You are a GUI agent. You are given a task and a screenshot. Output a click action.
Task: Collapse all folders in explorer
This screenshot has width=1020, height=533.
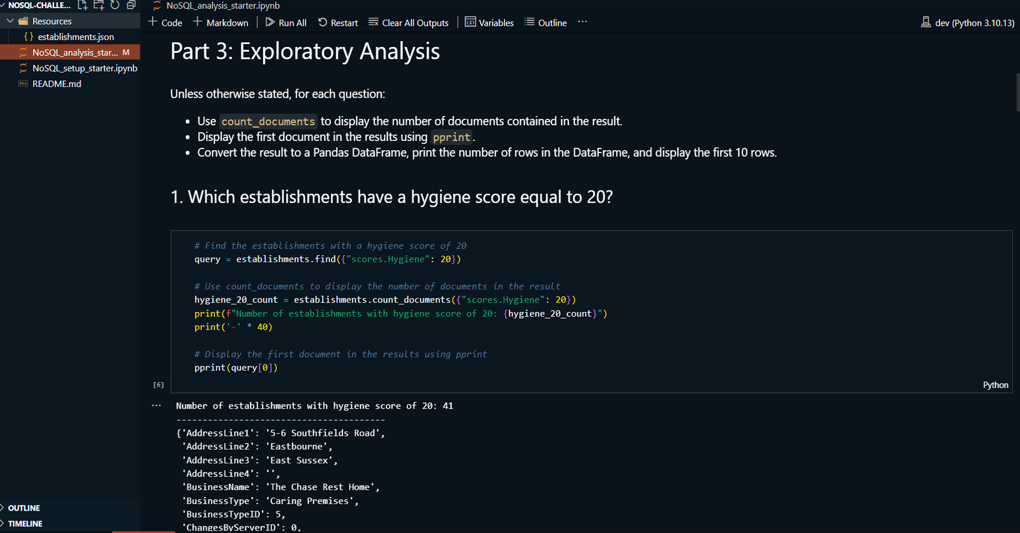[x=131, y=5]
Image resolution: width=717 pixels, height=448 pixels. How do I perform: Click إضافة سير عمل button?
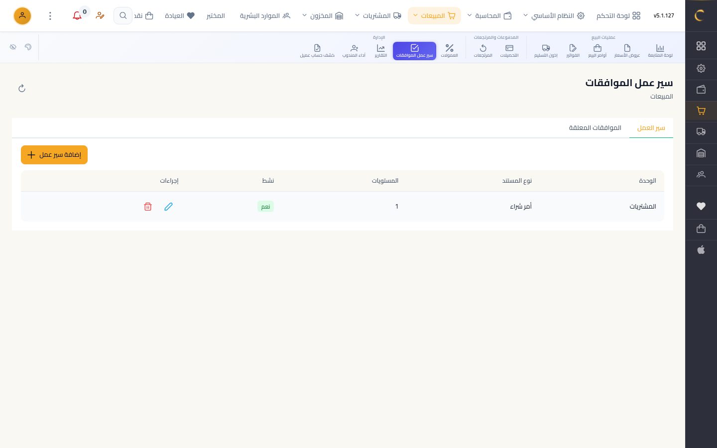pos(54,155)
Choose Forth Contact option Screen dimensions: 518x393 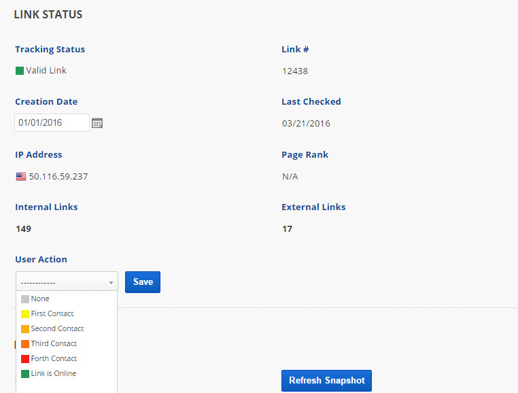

--

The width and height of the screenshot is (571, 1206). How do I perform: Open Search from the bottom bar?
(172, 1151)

---

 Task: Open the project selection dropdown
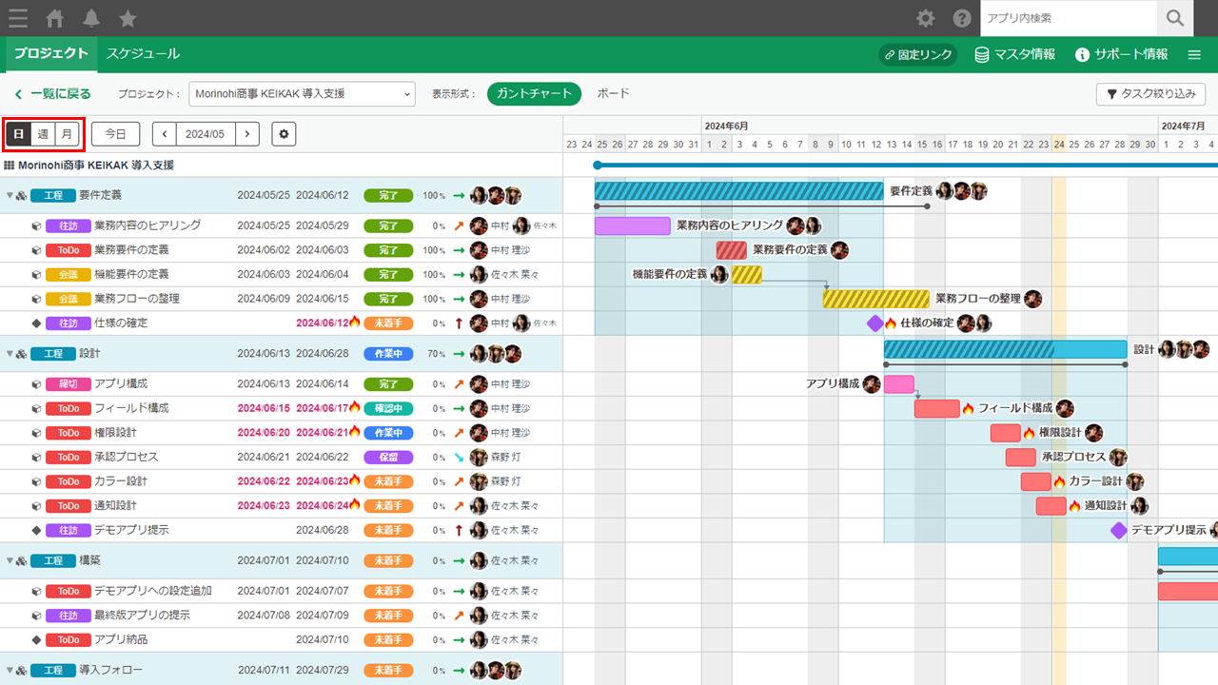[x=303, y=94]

→ PROMPT
In the listing above, find the line with "You are a GUI" and the line with "Choose Forth Contact". Set down both and every line between them, minus the pictures.

→ ANSWER BOX
You are a GUI agent. You are given a task and a screenshot. Output a click action.
Task: Collapse all folders in explorer
This screenshot has width=1020, height=533.
[x=131, y=5]
Image resolution: width=717 pixels, height=448 pixels. How do I perform: Click إضافة سير عمل button?
pos(54,155)
Choose Forth Contact option Screen dimensions: 518x393 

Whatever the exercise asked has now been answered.